Manipulation of effector T-cell activity through blockade of immune checkpoint receptors provides durable antitumor responses in a proportion of patients (4, 5). Although both ipilimumab and nivolumab extend patient survival, combinatorial treatments targeting multiple immunosuppressive pathways appear necessary for optimal curative benefit. The development of toxicity in the form of irAEs due to systemic stimulation of the immune system is of current concern for clinicians. Because of excessive adenosine production in the tumor microenvironment, it is expected that adenosine-targeted therapies will specifically enhance antitumor immunity with limited autoimmune pathologies. Nevertheless, due to the central role of adenosine in dampening inflammation, great caution must be taken in early-phase trials while targeting this pathway. Immune checkpoint blockade by nivolumab and ipilimumab and inhibition of the adenosinergic system display increased antitumor efficacy via similar, nonredundant enhancement of CD8⁺ T-cell responses (8, 23, 57). Concurrent treatment schedules may synergistically enhance antitumor effector function allowing for reduction in maximal dosage, potentially limiting development of irAEs.

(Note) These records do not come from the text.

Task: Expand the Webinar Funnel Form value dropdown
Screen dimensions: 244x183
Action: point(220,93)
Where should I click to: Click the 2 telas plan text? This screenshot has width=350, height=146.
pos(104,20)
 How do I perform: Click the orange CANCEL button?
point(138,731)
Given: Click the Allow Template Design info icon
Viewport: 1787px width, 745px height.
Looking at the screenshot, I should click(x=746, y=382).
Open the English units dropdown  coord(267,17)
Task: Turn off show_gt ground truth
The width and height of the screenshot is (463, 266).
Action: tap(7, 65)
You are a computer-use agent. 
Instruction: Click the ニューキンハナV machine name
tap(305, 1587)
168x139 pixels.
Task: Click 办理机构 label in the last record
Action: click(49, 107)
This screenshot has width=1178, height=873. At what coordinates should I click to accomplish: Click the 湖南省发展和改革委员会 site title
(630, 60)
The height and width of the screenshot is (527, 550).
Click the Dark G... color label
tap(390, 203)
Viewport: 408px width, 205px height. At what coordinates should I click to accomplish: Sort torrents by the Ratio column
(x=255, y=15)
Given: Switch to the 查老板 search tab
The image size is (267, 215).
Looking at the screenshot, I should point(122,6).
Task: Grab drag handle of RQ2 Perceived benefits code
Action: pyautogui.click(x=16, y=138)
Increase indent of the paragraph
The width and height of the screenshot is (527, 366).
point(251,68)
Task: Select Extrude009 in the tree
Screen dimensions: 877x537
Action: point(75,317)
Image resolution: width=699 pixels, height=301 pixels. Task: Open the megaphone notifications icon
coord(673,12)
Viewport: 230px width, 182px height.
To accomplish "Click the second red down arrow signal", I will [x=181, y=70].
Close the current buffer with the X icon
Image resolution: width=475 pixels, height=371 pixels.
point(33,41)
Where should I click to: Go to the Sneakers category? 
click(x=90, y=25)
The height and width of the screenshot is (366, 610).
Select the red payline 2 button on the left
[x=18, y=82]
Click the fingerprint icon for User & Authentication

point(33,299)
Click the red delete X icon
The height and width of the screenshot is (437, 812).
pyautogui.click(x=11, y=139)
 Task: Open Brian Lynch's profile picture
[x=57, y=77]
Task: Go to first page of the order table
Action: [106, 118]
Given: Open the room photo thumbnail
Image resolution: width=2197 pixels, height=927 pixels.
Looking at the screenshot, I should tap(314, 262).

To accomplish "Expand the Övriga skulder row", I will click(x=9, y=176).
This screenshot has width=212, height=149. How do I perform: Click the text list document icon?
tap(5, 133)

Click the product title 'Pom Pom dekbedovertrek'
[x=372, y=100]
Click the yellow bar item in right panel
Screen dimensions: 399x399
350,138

Recently, anti-CD73 therapy in combination with both anti-PD1 and anti-CTLA4 therapy was shown to synergistically reduce syngeneic tumor burden and extend survival via IFNγ-dependent, Th1 CD4⁺-driven expansion of tumor-specific CD8⁺ T cells (57). The adenosine analog NECA appeared to heighten expression of PD1, but not CTLA4, on tumor-specific T cells. However, this was attenuated by antagonism of the A_2A adenosine receptor, potentially increasing anti-PD1 potency (57).

Blockade of the A_2A adenosine receptor significantly reduces metastatic burden and improves survival in experimental and spontaneous metastases models (38). Use of ipilimumab and nivolumab in advanced cancer settings, such as the treatment of nonresectable metastatic melanoma, parallels these preclinical findings. It is therefore conceivable that immune checkpoint inhibitors and A_2A adenosine receptors with corresponding, nonredundant functions may be targeted to provide synergistic antimetastatic activity within the clinic. However, screening for CD73 status of disease must be considered to gain maximal efficacy from adenosine-targeted treatments (38). In particular, certain cancer types, such as TNBC, in which CD73 expression correlates with poor prognosis, should be targeted to examine potential efficacy of therapeutic combinations involving the adenosinergic pathway.

Disclosure of Potential Conflicts of Interest

J. Stagg and M.J. Smyth declare a current sponsored research agreement with Medimmune LLC. No potential conflicts of interest were disclosed by the other authors.

Grant Support

A. Young is supported by a Cancer Council Queensland Ph.D. fellowship. M.J. Smyth is supported by a National Health and Medical Research Council of Australia (NHMRC) Australia Fellowship (628623) and Program Grant (1013667). D. Mittal is supported by a Program Grant from Susan G. Komen for the Cure (#IIR12221504). J. Stagg is supported by the Canadian Institutes of Health Research (CIHR) and the Famille Jean-Guy Sabourin Research Chair.